金沢美術工芸大学アートプロジェクトチーム スズプロ 奥能登曼荼羅 2017
山本優美 わたしのひふはおもたい 2021

 また、石川幸史による震災前後の能登の海岸を写した写真、高橋治希が能登の草花を描く新作、髙橋稜や仮()-karikakko-、モンデンエミコらによる、日常のなかにある震災の記憶をすくい取る作品群も紹介される。山本基は、倒壊した《記憶への回廊》から連なる作品や、被災した瓦を用いた新作を通して、喪失と再生を静かに問いかける。

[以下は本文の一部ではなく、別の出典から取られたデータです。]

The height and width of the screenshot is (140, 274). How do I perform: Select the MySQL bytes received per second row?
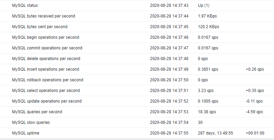point(43,16)
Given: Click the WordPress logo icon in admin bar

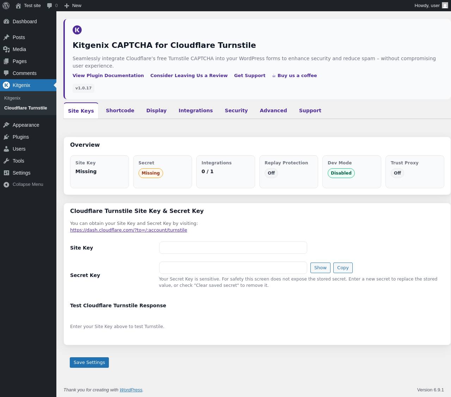Looking at the screenshot, I should click(6, 6).
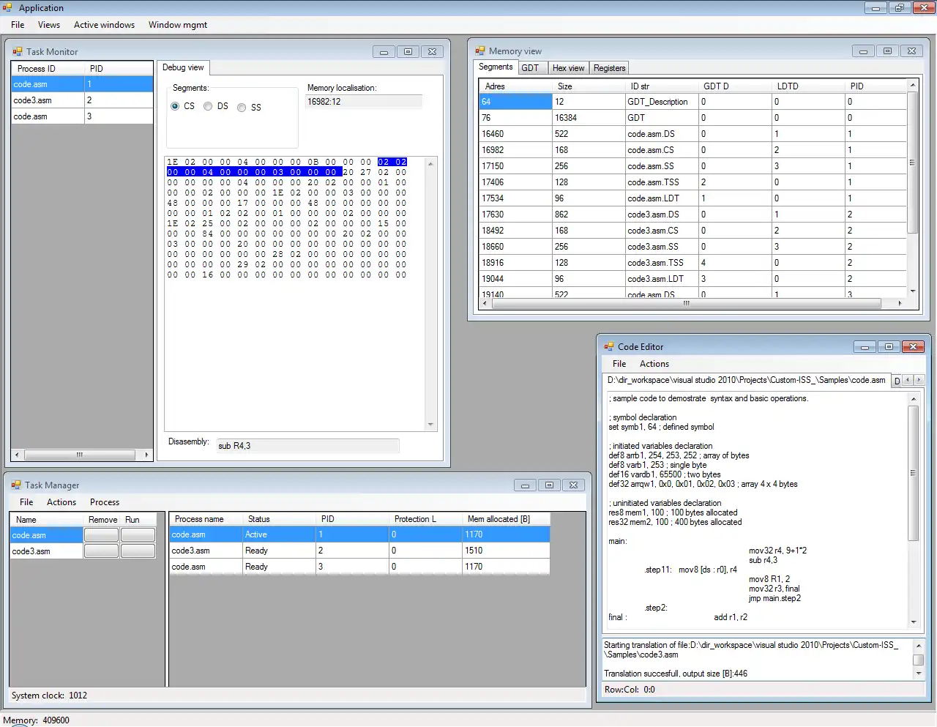Click the Memory view window icon

[480, 51]
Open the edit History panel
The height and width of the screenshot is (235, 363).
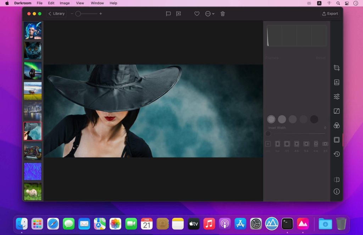tap(336, 154)
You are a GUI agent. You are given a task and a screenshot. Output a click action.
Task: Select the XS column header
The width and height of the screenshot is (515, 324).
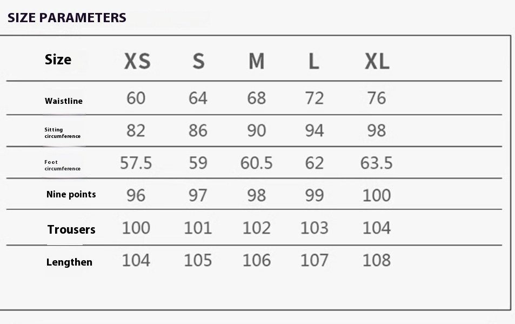coord(137,61)
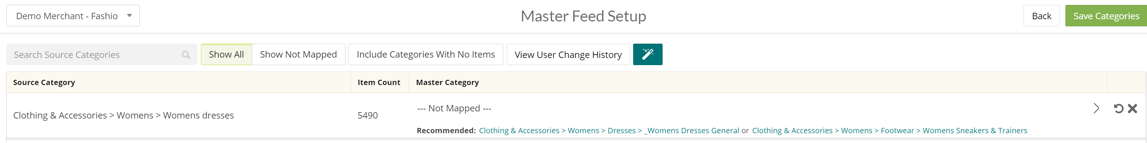Image resolution: width=1147 pixels, height=143 pixels.
Task: Toggle Include Categories With No Items
Action: (426, 54)
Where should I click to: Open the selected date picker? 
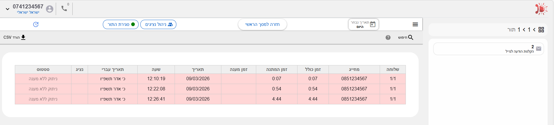[363, 24]
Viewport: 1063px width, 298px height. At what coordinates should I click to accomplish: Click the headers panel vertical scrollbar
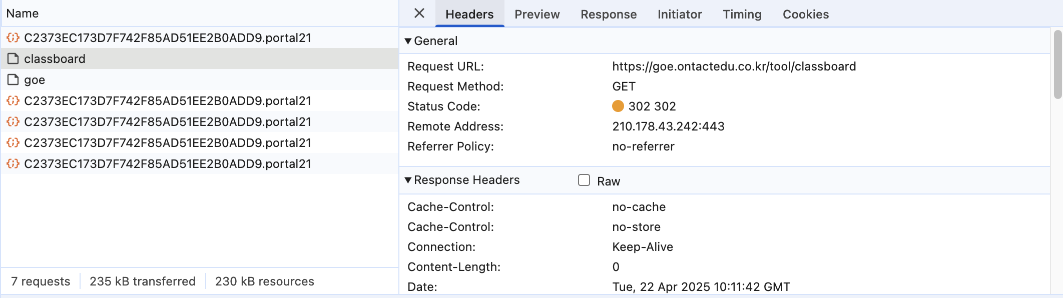[1057, 65]
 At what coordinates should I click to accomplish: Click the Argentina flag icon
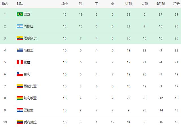(20, 26)
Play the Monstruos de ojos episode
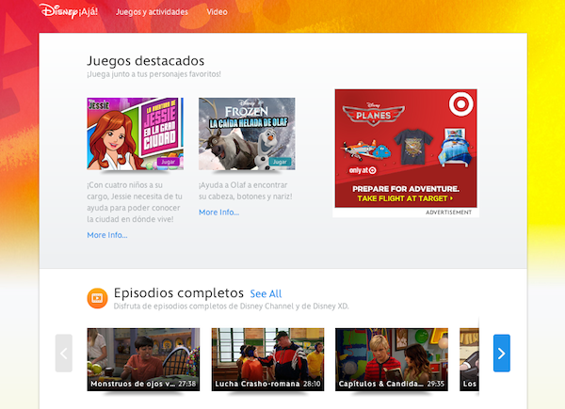 [x=143, y=358]
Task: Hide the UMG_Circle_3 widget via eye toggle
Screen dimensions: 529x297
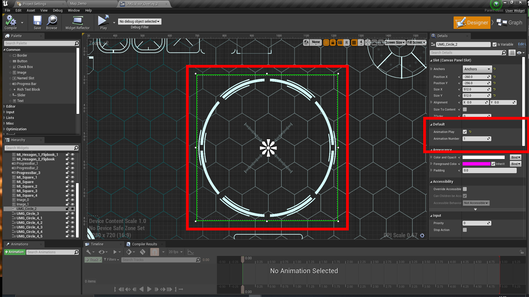Action: tap(72, 213)
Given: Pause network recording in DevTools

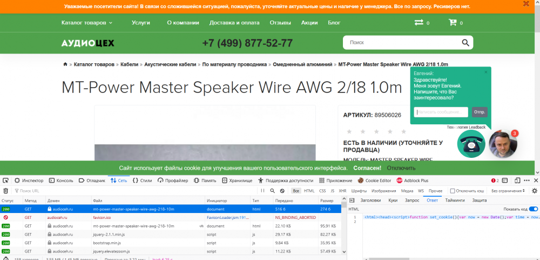Looking at the screenshot, I should (263, 191).
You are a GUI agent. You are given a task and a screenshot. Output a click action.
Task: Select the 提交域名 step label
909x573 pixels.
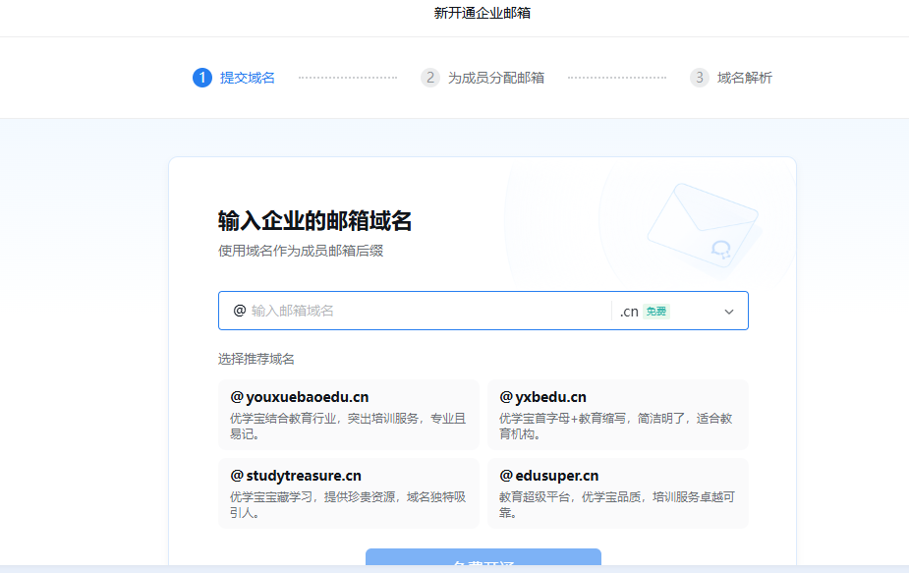[247, 78]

 キュレーターの高橋律子はステートメントのなかで、「能登の『これから』に希望を抱き、一歩ずつ復興へと進んでいくことへの願いを込めた」「展示する作品のなかには、被災し、もとの形ではなくなった作品もある。しかし、アーティストたちはそこに意味を見出し、新たな作品として再構築する。そうしたアーティストたちの思考と行動が、能登の復興への大きな力となるのではないだろうか」としている。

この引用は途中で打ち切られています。